We will monitor various host resources:

CPU
Memory
Disk
Availability

2 Monitoring nodes

Prometheus uses tools called exporters to expose metrics on host and applications.
The Node Exporter is written in Go and a library of collectors for various host metrics including CPU, memory and disk.
Node exporter also has a textfile collector that allows you to export static metrics which is useful for sending information about the node.

2.1 Insalling the Node Exporter

  $ node_exporter --version
  node_exporter, version 1.0.1 (branch: HEAD, revision: 3715be6ae899f2a9b9dbfd9c39f3e09a7bd4559f)
  build user:       root@1f76dbbcfa55
  build date:       20200616-12:44:12
  go version:       go1.14.4

The node_exporter exporter runs, by default on 9100 and exposes metrics on the /metrics path.

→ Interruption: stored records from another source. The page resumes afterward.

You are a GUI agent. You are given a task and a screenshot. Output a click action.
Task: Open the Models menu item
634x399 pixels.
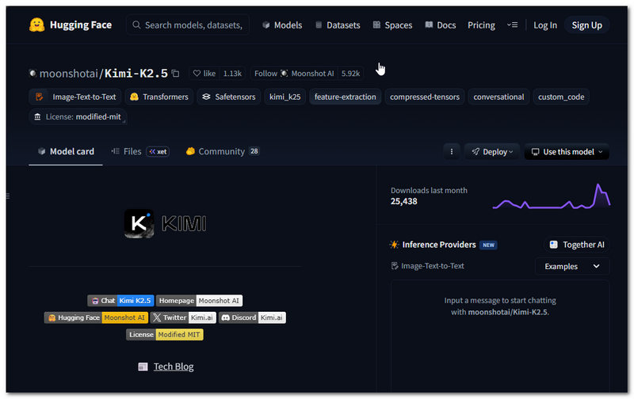coord(281,25)
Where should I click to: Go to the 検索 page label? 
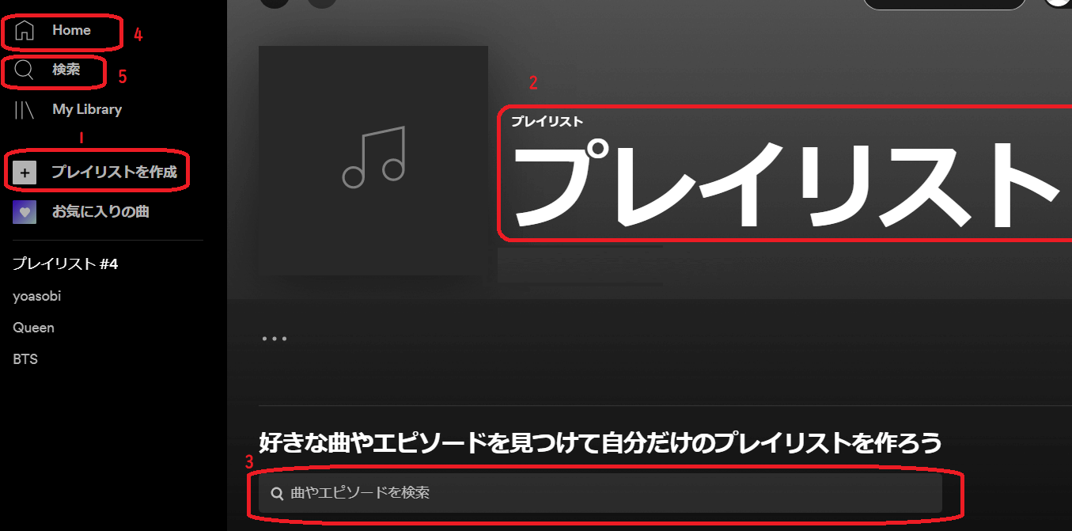click(x=66, y=70)
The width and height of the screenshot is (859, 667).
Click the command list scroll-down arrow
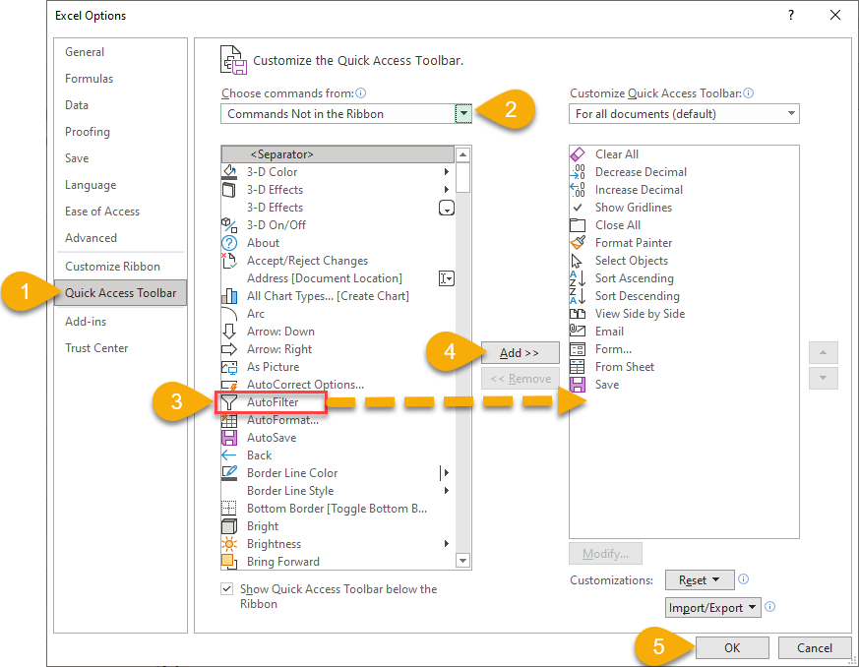click(462, 560)
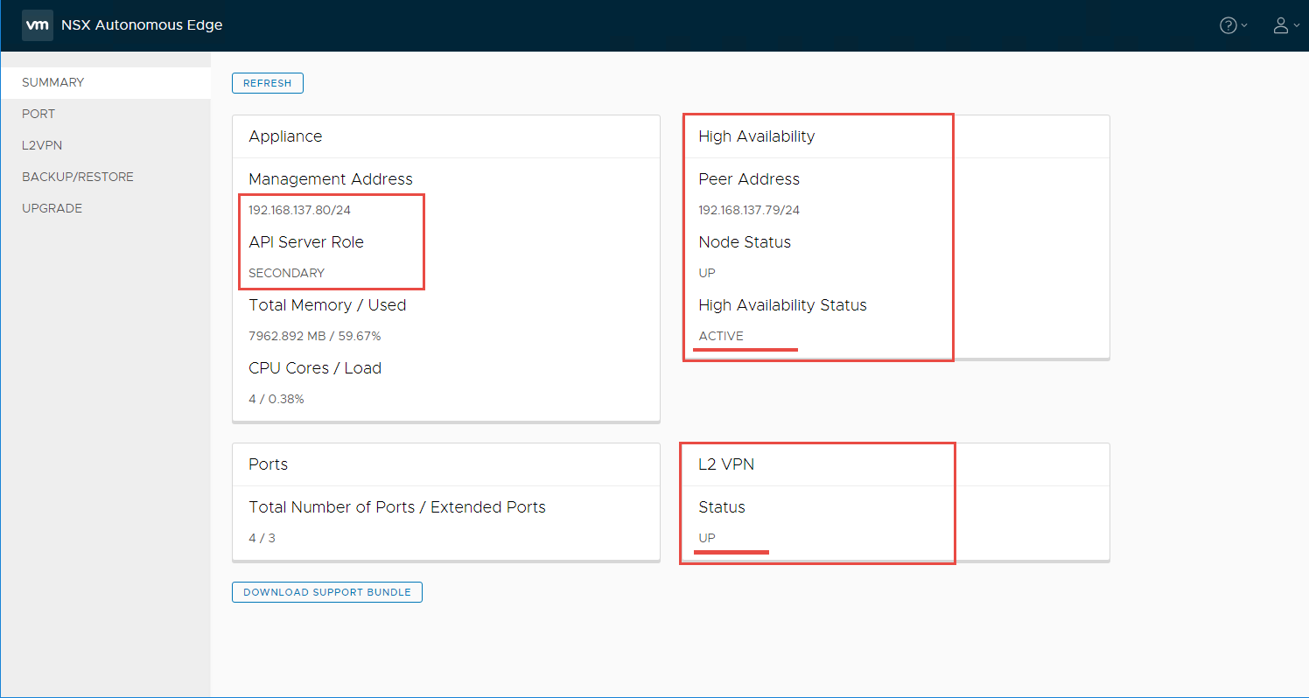
Task: Navigate to the UPGRADE page
Action: [x=52, y=208]
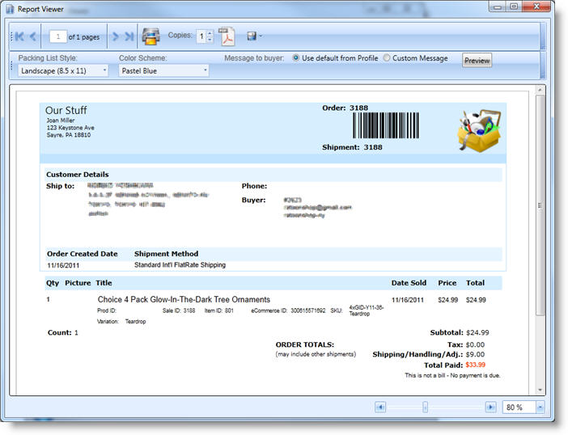This screenshot has height=435, width=568.
Task: Jump to the last page
Action: coord(129,36)
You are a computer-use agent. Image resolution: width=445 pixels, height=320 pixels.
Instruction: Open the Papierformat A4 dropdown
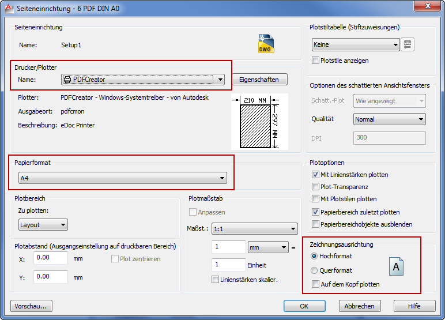click(x=122, y=178)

2.2 Configuring the TextFile collector

The textfile collector is very useful because it allows us to expose custom metrics.

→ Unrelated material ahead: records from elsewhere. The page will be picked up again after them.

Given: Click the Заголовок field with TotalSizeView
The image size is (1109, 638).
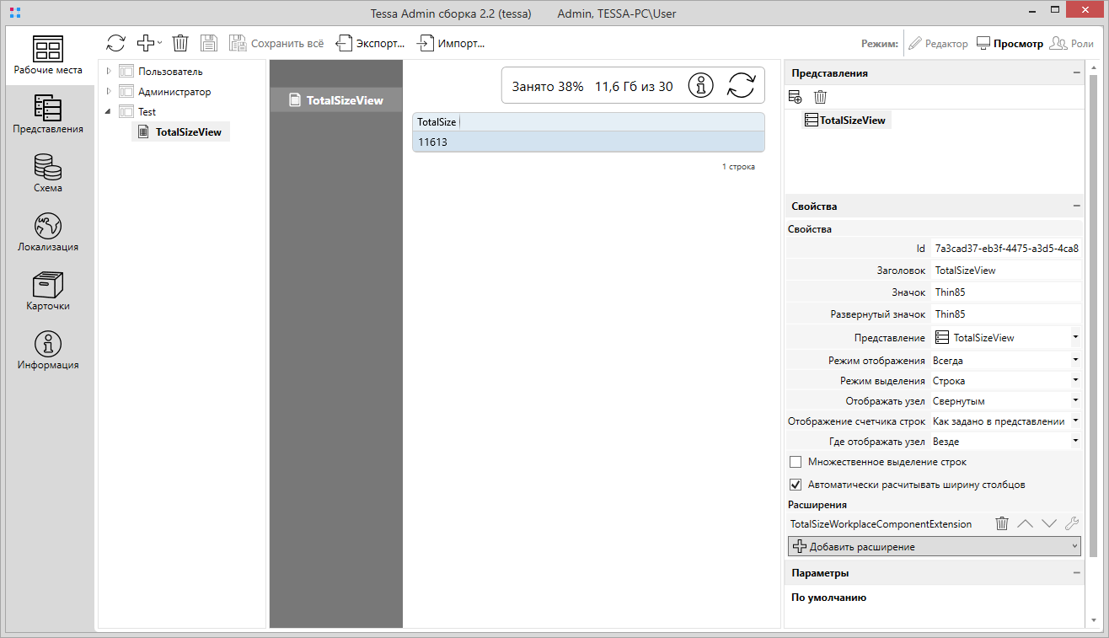Looking at the screenshot, I should pyautogui.click(x=1005, y=271).
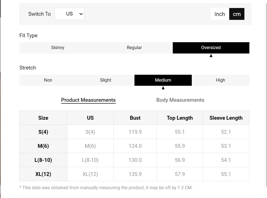Click the S(4) size row header

coord(43,132)
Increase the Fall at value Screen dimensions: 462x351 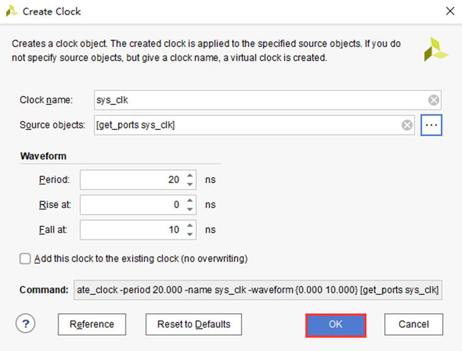[x=189, y=225]
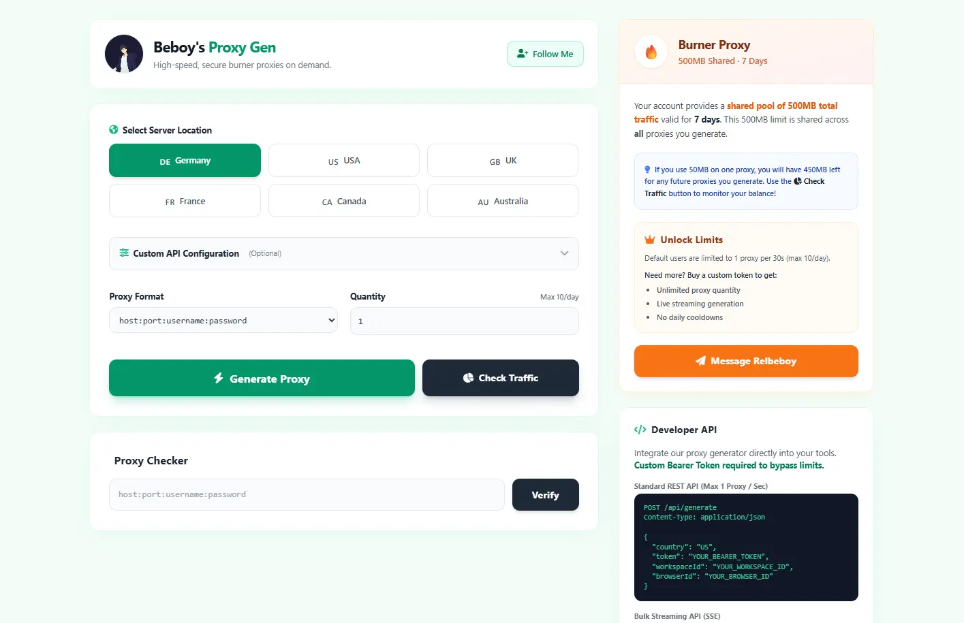Click the Message Relbeboy orange button
The height and width of the screenshot is (623, 964).
pyautogui.click(x=746, y=361)
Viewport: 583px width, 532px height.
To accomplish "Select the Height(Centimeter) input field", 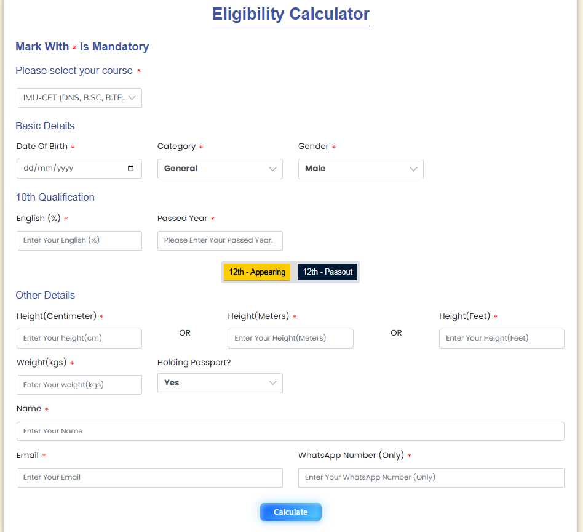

The collector works by scanning files in a specified directory, extracting any string that are formatted as Prometheus metrics and exposing them to be scraped.

  $ mkdir textfile_collector
  $ # emacs and add metric file
  $ bat textfile_collector/metadata.prom
───────┬───────────────────────────────────────────────────
       │ File: textfile_collector/metadata.prom
───────┼───────────────────────────────────────────────────
   1   │ metadata{role="docker_server",datacenter="NJ"} 1

Metric name: metadata

  $ node_exporter --collector.textfile.directory ./textfile_collector --collector.systemd --collector.systemd.unit-whitelist="(docker|ssh|rsyslog).service"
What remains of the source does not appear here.